Jay Feaster, of all people, was finally the one GM in the league smart enough to give Colorado’s Ryan O’Reilly the $5 million a season he wanted and deserved, and he did so through an offer sheet after apparently trying in vain to pry O’Reilly away via trade (astronomical asking price for a division rival, and all that). This was something that wise fans of a number of teams league-wide had been clamoring for since the O’Reilly situation turned truly acrimonious in Denver, and that Feaster jumped on the grenade was a bit of a surprise given how judicious such a move — which would only have cost Calgary a first- and third-round pick — was. With that having been said, the way Feaster structured O’Reilly’s contract also allowed the center to get a massive qualifying offer when the two-year deal expired, but that was less of a concern, largely because everyone was still sitting somewhat agog at the fact that Feaster made a pretty shrewd managerial move, as is generally the opposite of his wont.
However, the CBA certainly allowed Feaster to sign O’Reilly to that offer sheet, just as it allowed Colorado to match that offer and get all mad, which GM Greg Sherman did within a few hours.
In fact, that decision to match came midway through the Avalanche’s game that night, which rather coincidentally was being played against Calgary at the Pepsi Center. But hey, at that point, things were going very well for the Flames, as they were up 3-0 and looking like they would cruise to a win that would catapult them to a tie for 12th in the West with Edmonton. Instead, they gave up five of the game’s next six goals and lost 5-4 in regulation because the Flames are an embarrassing conflagration of a disaster.
That capped a pretty ugly night for the franchise, which has had too many of those to count on a couple dozen hands in the last calendar year. And then it got worse.
What most people, including the Flames organization, didn’t realize (or at least forgot) is that Jay Feaster is constantly skirting the borderline between incompetence and outright negligence.

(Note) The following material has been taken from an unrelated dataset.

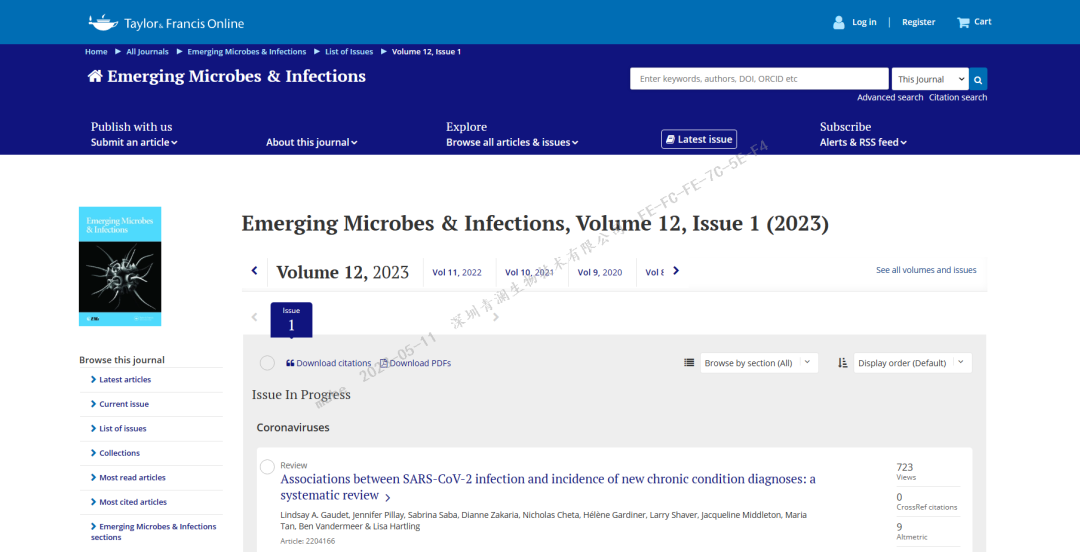Click the next volumes arrow

[676, 271]
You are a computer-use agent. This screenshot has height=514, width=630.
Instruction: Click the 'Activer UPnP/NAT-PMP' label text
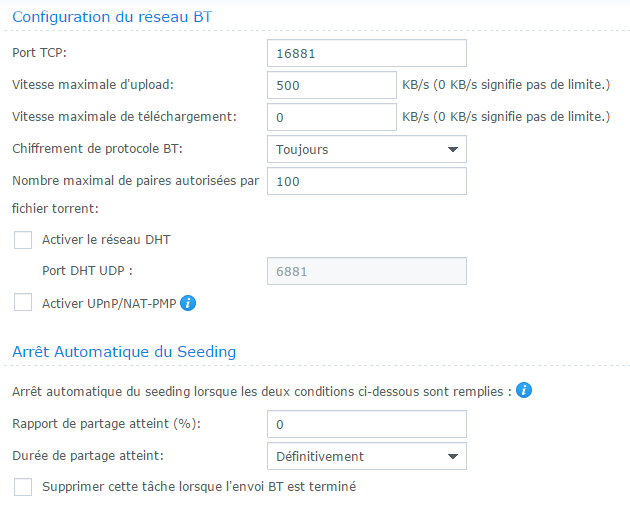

This morning it came out that what Feaster apparently didn’t know was that it also stated that if he had to bring the center onto the roster, he would have to first put him through waivers, where someone would have almost certainly claimed him. (Colorado was under no such restriction because he was their own restricted free agent and therefore had no waiver requirements.) So Calgary would have lost both those two picks and Ryan O’Reilly in the space of a day, for no reason at all other than Jay Feaster not knowing how the CBA works. Which, I am to understand, is a pretty large part of his job.
Now, that this didn’t happen is entirely a function of Sherman also not being a very smart GM. Because while he would certainly love to have O’Reilly back on his team (though perhaps not at that price point) having the opportunity to not only get two free draft picks, which were likely to be quite high, while also completely screwing a division rival that you now had a pretty decent reason to dislike.
But at least he got something out of the deal, and that something is a very good young center. Calgary got nothing but another regulation loss, a player no one wanted on waivers, and a whole lot of derision.
No one’s knocking them off the perch as the NHL’s most miserably-run franchise any time soon.